**Requirement:** Would you copy each line of the records that includes the word "Into"?

**Information supplied:**

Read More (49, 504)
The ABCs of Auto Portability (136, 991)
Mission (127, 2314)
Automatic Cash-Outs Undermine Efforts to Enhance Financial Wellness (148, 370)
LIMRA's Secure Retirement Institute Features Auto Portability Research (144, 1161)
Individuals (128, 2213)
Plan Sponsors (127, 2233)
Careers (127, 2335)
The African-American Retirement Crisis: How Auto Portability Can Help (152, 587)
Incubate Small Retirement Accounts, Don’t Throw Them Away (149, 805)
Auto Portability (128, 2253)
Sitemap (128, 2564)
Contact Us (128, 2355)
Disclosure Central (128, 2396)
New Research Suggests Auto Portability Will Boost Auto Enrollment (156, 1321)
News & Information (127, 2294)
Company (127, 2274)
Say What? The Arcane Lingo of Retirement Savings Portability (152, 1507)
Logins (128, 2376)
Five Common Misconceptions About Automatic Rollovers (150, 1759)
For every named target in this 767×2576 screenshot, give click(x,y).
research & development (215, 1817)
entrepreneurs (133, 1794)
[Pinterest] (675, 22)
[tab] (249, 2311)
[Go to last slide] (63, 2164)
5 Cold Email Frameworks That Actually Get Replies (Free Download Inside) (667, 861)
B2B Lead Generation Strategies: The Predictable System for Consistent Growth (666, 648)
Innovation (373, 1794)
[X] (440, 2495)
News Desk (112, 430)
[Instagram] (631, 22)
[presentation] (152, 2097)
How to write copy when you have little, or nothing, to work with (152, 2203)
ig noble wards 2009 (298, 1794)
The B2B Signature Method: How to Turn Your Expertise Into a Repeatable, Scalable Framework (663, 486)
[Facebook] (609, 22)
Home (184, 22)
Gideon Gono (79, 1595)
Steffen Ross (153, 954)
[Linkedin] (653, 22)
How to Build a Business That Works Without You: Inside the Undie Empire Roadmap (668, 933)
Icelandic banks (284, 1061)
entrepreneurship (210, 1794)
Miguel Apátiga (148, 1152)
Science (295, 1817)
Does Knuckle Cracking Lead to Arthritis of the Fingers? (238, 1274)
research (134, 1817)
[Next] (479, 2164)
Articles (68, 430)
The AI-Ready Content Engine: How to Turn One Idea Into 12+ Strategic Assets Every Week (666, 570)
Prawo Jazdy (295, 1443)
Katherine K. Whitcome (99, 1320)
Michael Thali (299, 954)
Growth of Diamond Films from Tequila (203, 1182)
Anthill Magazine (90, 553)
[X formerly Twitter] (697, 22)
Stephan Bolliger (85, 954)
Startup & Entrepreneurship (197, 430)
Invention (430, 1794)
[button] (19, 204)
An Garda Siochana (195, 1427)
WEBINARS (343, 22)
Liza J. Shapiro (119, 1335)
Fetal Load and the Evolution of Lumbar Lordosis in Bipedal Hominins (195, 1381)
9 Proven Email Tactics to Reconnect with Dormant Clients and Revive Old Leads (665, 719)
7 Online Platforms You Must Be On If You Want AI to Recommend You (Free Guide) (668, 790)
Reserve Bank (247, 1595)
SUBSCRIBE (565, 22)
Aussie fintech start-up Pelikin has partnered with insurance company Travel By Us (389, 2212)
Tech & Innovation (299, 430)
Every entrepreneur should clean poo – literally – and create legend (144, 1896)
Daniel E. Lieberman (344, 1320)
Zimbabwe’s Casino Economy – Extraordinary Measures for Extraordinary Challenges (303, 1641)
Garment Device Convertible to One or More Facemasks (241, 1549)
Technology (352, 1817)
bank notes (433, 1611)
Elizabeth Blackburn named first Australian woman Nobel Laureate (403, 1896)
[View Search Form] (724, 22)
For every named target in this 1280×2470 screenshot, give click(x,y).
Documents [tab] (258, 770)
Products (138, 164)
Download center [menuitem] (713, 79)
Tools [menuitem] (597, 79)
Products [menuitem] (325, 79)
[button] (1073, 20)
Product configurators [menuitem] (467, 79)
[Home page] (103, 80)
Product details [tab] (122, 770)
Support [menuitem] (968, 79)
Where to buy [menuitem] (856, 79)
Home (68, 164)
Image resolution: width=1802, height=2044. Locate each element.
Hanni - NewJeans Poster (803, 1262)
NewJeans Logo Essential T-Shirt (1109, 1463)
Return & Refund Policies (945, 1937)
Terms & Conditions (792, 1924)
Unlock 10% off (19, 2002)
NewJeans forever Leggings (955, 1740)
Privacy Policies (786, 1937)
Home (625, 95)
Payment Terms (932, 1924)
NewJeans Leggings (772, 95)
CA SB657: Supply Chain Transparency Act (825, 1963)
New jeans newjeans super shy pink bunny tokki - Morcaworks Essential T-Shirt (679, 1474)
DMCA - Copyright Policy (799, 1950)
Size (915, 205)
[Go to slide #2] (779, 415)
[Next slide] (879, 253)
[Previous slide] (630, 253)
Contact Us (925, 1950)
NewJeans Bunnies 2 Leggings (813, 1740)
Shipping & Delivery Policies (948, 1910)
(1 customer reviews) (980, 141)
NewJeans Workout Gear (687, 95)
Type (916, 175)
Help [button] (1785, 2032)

**Solved exercise:**
The B2B Signature Method: How to Turn Your Expertise Into a Repeatable, Scalable Framework (663, 486)
The AI-Ready Content Engine: How to Turn One Idea Into 12+ Strategic Assets Every Week (666, 570)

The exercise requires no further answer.